## Some records
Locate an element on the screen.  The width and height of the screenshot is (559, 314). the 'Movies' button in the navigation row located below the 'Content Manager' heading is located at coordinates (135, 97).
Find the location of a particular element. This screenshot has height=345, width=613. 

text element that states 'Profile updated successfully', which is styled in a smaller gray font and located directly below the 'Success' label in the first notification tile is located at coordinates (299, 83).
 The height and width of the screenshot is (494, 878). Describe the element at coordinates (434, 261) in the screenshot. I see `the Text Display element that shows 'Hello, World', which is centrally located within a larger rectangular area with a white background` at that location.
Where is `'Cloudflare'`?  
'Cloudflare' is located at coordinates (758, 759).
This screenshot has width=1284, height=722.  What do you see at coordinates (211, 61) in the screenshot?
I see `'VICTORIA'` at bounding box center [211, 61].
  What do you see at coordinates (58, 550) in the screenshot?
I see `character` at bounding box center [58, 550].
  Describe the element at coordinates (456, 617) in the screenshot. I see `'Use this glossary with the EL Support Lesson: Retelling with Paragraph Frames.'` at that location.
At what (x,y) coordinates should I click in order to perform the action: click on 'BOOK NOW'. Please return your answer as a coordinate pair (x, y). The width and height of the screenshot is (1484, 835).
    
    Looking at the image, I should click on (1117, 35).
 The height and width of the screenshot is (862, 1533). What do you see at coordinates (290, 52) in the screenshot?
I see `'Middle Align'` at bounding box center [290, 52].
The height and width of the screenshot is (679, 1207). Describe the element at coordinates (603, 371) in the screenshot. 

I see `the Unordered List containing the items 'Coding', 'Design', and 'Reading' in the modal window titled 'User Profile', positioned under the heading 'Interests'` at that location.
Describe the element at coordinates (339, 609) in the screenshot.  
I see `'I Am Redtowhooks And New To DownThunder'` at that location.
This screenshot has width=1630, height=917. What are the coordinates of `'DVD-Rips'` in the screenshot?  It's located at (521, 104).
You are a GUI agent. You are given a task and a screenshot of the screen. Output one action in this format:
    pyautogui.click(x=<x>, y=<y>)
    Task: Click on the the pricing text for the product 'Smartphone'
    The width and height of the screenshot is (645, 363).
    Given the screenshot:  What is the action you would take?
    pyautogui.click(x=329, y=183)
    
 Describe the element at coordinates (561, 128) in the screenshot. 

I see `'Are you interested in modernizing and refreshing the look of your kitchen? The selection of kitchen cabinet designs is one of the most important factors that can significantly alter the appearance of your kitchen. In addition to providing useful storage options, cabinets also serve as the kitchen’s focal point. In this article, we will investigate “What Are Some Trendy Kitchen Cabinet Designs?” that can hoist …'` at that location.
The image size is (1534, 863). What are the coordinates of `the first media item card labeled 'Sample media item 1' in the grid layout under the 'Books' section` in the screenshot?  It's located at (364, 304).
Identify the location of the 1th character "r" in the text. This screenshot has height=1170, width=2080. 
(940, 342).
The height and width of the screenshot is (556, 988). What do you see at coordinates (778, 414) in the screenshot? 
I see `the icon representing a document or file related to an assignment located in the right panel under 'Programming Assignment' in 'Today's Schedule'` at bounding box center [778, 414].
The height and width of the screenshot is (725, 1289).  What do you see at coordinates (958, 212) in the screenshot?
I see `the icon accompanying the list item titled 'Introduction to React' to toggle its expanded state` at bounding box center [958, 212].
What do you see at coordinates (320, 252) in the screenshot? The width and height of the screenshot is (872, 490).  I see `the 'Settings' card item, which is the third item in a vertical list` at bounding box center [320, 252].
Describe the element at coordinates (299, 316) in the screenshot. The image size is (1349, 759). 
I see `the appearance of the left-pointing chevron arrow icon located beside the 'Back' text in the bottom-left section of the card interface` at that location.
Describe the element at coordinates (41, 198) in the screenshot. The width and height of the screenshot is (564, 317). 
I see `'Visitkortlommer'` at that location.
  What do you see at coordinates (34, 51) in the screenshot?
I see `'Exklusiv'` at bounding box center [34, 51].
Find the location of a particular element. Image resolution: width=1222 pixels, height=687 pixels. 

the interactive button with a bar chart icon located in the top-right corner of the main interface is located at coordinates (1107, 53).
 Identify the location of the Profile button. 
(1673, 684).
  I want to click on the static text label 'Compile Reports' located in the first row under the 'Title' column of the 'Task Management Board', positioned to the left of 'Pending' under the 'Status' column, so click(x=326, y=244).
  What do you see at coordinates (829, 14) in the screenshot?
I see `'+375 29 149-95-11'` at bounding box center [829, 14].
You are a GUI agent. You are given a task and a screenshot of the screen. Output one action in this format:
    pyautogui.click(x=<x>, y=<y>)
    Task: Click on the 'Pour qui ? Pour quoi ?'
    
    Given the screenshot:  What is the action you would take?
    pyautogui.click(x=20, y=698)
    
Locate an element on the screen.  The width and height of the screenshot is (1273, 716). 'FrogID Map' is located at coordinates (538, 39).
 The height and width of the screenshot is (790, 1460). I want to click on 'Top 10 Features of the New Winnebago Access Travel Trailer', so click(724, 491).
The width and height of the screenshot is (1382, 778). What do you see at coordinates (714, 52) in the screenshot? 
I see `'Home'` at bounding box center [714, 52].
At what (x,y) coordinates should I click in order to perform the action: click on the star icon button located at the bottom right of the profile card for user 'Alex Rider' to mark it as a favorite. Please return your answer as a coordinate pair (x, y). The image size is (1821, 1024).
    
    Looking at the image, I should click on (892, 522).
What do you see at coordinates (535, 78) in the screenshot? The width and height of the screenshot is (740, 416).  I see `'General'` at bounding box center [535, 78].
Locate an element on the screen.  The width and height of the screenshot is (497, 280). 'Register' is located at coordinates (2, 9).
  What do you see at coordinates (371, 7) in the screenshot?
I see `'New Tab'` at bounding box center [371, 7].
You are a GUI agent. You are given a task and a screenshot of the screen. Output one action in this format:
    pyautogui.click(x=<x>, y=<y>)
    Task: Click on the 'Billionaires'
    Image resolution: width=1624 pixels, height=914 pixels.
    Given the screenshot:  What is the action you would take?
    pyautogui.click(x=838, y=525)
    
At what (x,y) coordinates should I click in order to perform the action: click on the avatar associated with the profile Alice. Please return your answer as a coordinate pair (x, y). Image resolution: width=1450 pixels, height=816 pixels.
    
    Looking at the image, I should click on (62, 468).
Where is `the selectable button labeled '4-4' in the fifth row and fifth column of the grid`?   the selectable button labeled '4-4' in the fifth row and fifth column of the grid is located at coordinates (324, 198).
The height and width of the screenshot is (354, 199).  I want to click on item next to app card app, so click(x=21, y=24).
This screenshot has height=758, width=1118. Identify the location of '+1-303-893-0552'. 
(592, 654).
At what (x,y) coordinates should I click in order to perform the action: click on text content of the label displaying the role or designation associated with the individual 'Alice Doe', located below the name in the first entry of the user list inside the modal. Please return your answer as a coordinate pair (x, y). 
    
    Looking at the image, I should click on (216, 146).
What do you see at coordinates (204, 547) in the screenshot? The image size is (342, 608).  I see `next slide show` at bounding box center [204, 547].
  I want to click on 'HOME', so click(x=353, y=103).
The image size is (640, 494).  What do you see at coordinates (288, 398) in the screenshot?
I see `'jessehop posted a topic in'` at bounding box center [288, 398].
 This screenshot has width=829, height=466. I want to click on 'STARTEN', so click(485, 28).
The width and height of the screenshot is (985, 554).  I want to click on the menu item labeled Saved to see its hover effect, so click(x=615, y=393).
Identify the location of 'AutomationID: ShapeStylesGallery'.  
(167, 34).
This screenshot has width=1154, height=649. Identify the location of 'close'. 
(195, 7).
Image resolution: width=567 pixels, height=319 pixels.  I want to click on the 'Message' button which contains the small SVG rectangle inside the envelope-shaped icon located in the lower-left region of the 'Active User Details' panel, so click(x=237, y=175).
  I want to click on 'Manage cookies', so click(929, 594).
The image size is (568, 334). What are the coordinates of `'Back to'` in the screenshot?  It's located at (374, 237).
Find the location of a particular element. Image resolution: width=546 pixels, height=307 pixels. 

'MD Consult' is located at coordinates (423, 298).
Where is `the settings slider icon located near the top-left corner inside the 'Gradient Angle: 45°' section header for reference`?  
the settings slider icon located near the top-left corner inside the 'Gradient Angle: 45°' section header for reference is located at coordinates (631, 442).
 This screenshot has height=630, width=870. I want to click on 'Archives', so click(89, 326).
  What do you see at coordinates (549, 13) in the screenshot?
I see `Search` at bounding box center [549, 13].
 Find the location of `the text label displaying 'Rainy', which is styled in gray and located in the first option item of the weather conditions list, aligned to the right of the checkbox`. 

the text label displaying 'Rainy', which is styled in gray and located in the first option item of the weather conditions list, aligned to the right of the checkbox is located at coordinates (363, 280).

## EXERCISE GOAL
Write out again the lines from the one with "What do you see at coordinates (535, 78)" to the one with "coordinates (2, 9).", swapping "element" for "item" and leaving everything else unchanged.

## SOLUTION
What do you see at coordinates (535, 78) in the screenshot? The width and height of the screenshot is (740, 416).  I see `'General'` at bounding box center [535, 78].
Locate an item on the screen.  The width and height of the screenshot is (497, 280). 'Register' is located at coordinates (2, 9).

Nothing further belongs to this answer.